Reproduisez à l'identique, dans l'arrêt de la cour d'appel, le passage qui va de « ARRÊT DU 26 MARS 2014 » jusqu'à « Prud’hommes de POITIERS. ».

▸ **TEXTE PROPOSÉ**
•••

RÉPUBLIQUE FRANÇAISE

AU NOM DU PEUPLE FRANÇAIS

COUR D’APPEL DE POITIERS

Chambre Sociale

ARRÊT DU 26 MARS 2014

Numéro d’inscription au répertoire général : 12/04430

Décision déférée à la Cour : Jugement au fond du 17 décembre 2012 rendu par le Conseil de Prud’hommes de POITIERS.

APPELANT :

Monsieur Y Z

XXX

XXX

Représenté par Me Pauline BRUGIER, avocat au barreau de POITIERS

INTIMEES :

SARL SAUM

XXX

XXX

SARL POIT

XXX

XXX

Représentées par Me Valérie BREGER, avocat au barreau de LAVAL, substituée par Me Philippe GAND, avocat au barreau de POITIERS

COMPOSITION DE LA COUR :

L’affaire a été débattue le 12 Février 2014, en audience publique, devant la Cour composée de :

Monsieur Eric VEYSSIERE, Président

Monsieur Jean-Paul FUNCK-BRENTANO, Conseiller

Monsieur Jean-Michel AUGUSTIN, Conseiller

qui en ont délibéré

GREFFIER, lors des débats : Madame Annie FOUR

ARRÊT :

— CONTRADICTOIRE

— Prononcé publiquement par mise à disposition au greffe de la Cour, les parties ayant été préalablement avisées dans les conditions prévues au deuxième alinéa de l’article 450 du Code de procédure civile,

— Signé par Monsieur Eric VEYSSIERE, Président, et par Madame Christine PERNEY, Greffier auquel la minute de la décision a été remise par le magistrat signataire.

•••

▸ **EXTRAIT DE RÉFÉRENCE**
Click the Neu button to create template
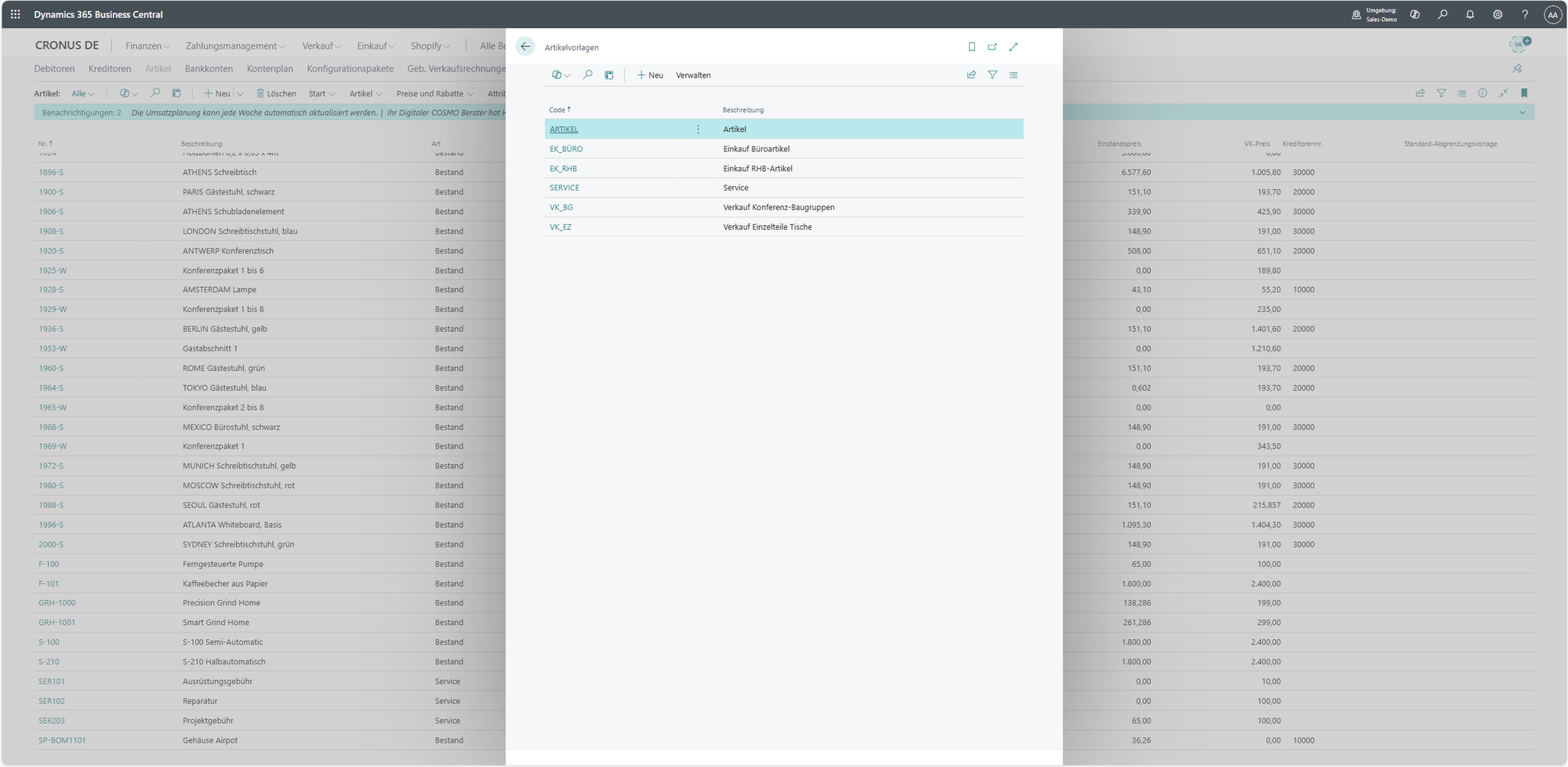The image size is (1568, 767). click(x=650, y=75)
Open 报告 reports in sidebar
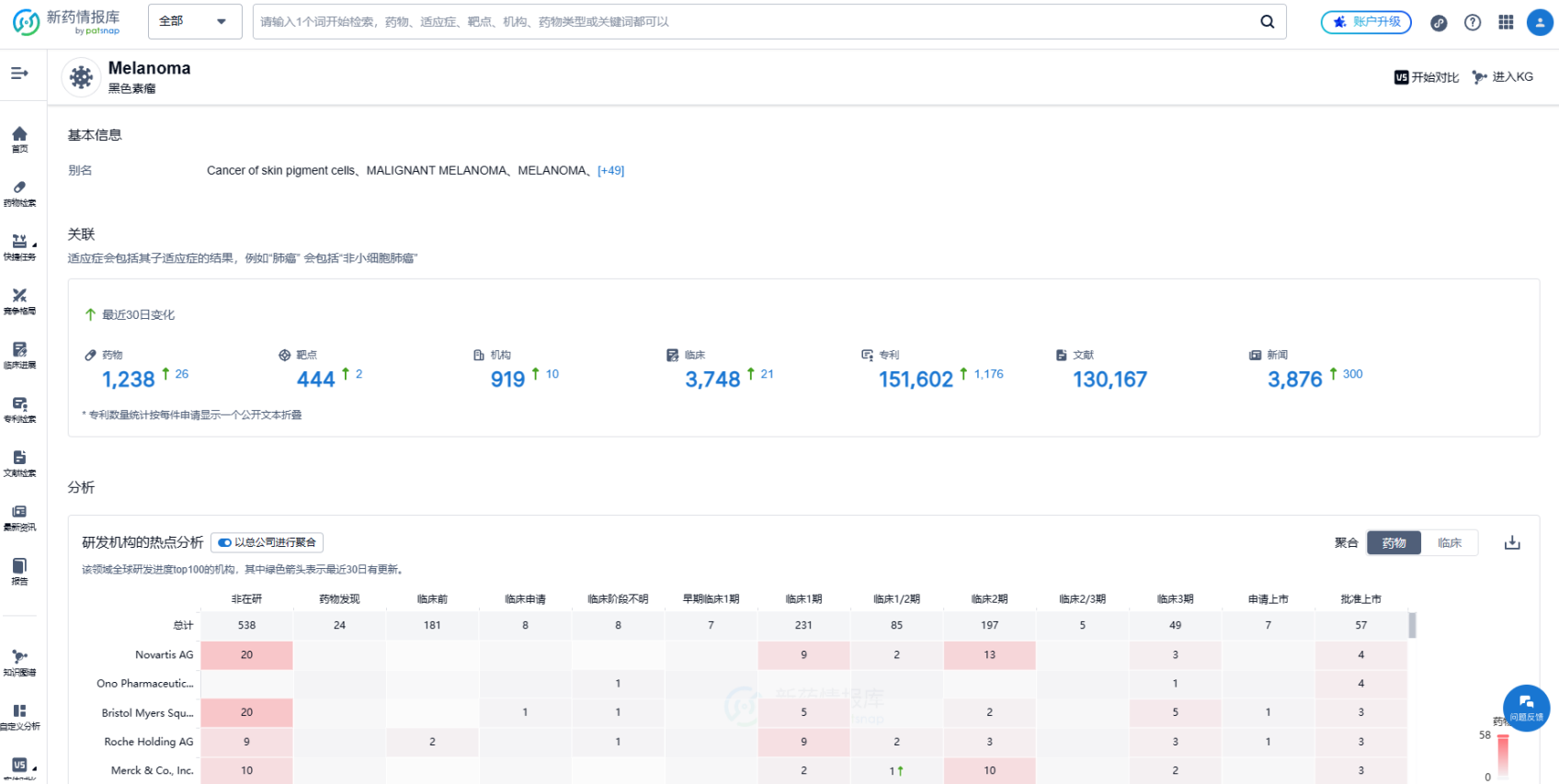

•••

▸ **CORRIGÉ RÉDIGÉ**
ARRÊT DU 26 MARS 2014

Numéro d’inscription au répertoire général : 12/04430

Décision déférée à la Cour : Jugement au fond du 17 décembre 2012 rendu par le Conseil de Prud’hommes de POITIERS.